[Collected data entries]
____

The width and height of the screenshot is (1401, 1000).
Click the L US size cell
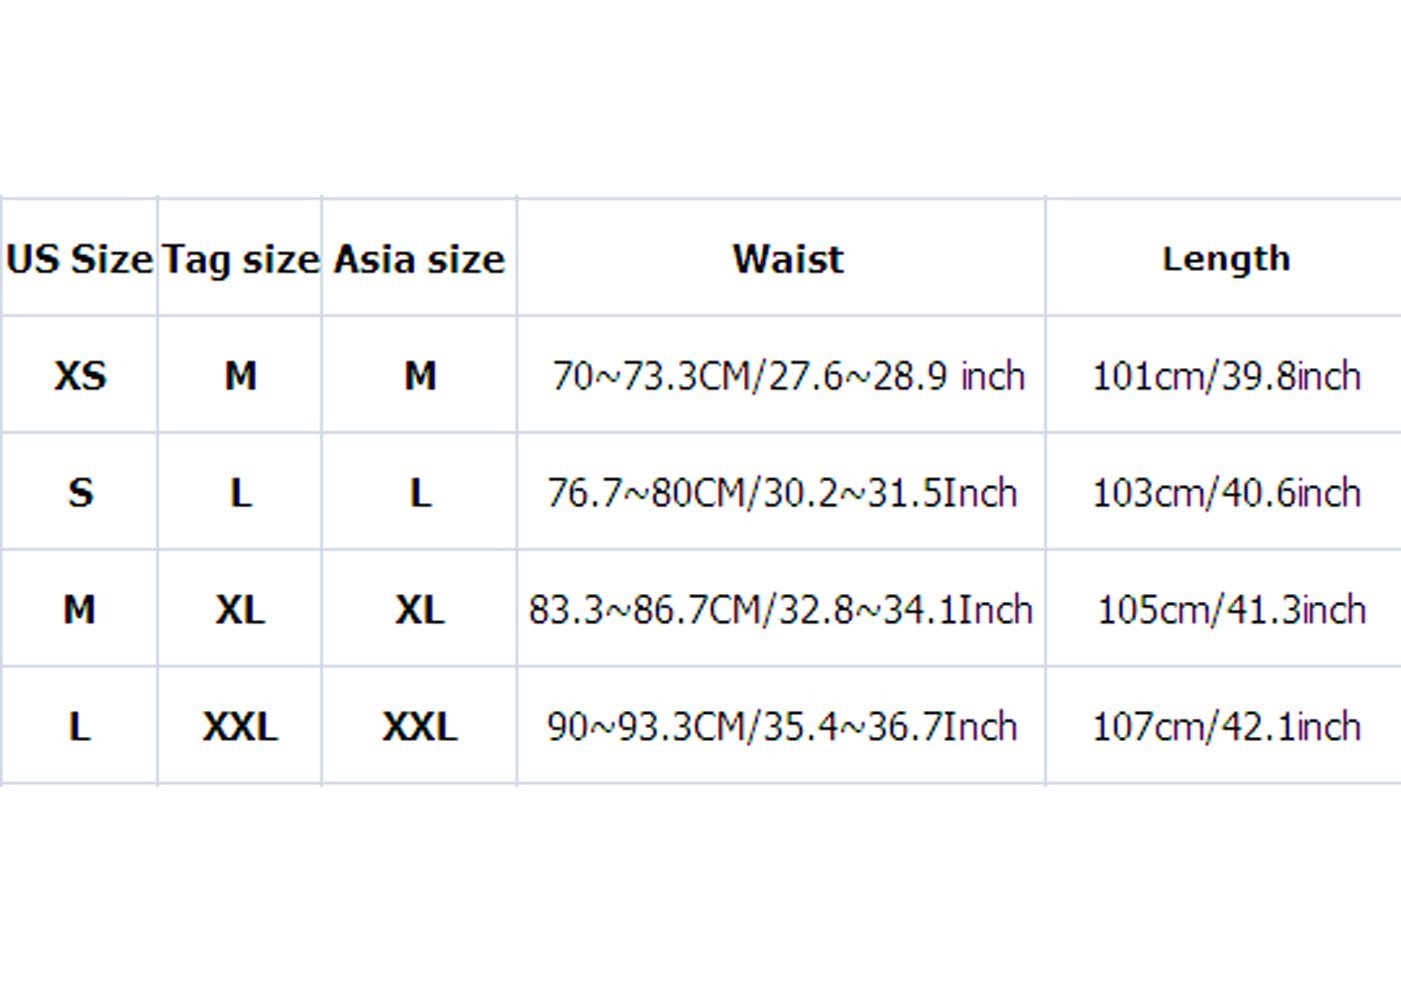pos(80,726)
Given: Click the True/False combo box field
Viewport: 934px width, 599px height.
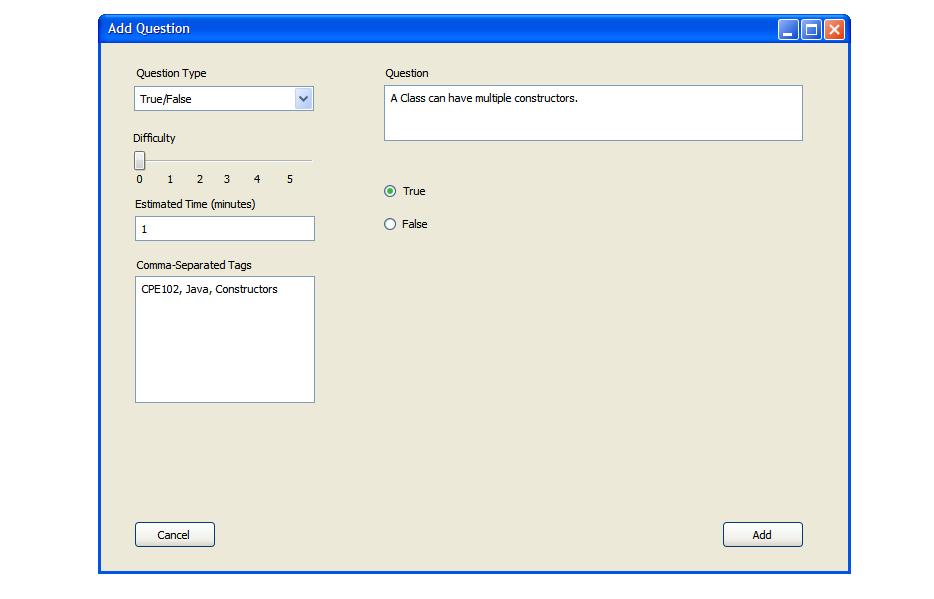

____

* _Assignment_: Answer with a single number: how many lines in the data above have the string "width" in them?

* _Expected output_: 2